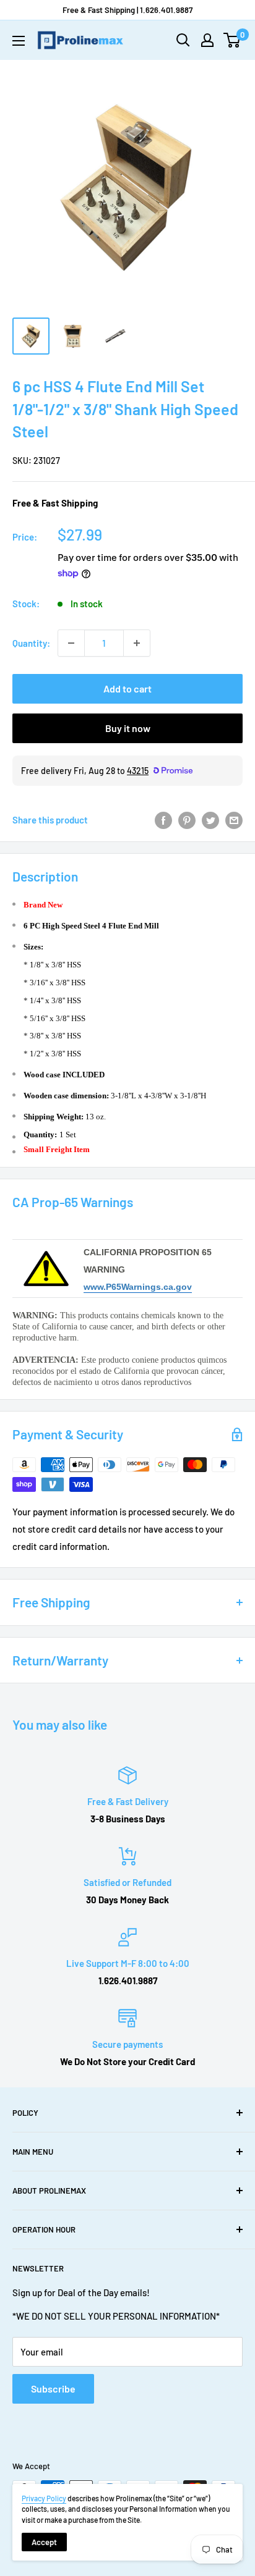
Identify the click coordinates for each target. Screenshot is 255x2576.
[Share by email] (234, 819)
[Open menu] (18, 41)
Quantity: (31, 643)
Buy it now (127, 728)
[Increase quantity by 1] (137, 643)
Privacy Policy (44, 2498)
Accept (44, 2542)
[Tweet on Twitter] (210, 819)
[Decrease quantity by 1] (71, 643)
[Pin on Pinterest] (187, 819)
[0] (232, 40)
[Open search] (183, 40)
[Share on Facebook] (163, 819)
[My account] (207, 40)
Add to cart (127, 688)
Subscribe (53, 2388)
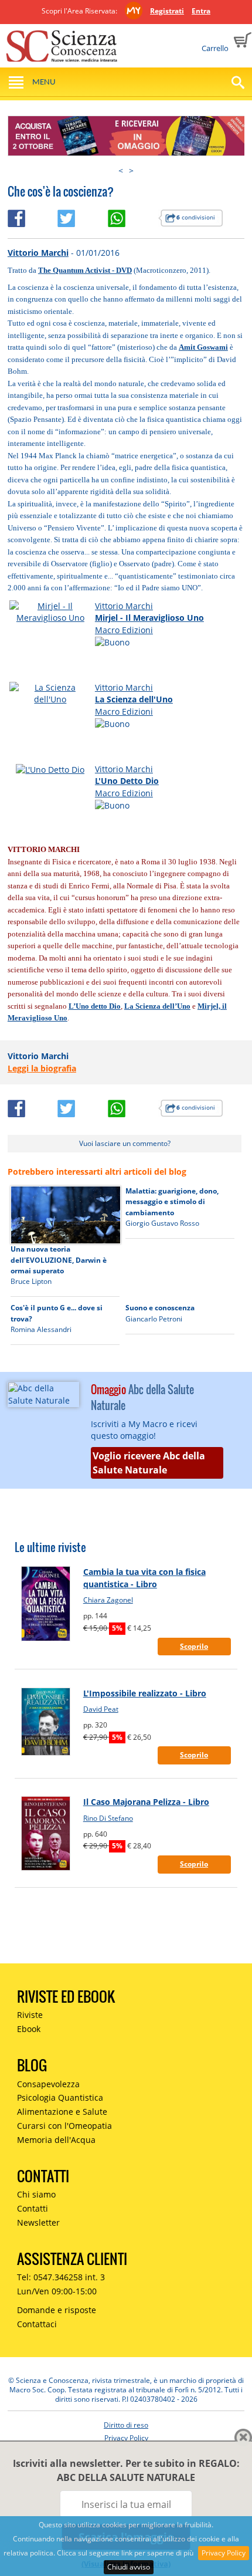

___

Exercise:
Write out each entry exactly as given, but skip the pictures.

Your solution:
Identify the click coordinates for each target. Screenshot is 255x2576.
[Share by email] (234, 819)
[Open menu] (18, 41)
Quantity: (31, 643)
Buy it now (127, 728)
[Increase quantity by 1] (137, 643)
Privacy Policy (44, 2498)
Accept (44, 2542)
[Tweet on Twitter] (210, 819)
[Decrease quantity by 1] (71, 643)
[Pin on Pinterest] (187, 819)
[0] (232, 40)
[Open search] (183, 40)
[Share on Facebook] (163, 819)
[My account] (207, 40)
Add to cart (127, 688)
Subscribe (53, 2388)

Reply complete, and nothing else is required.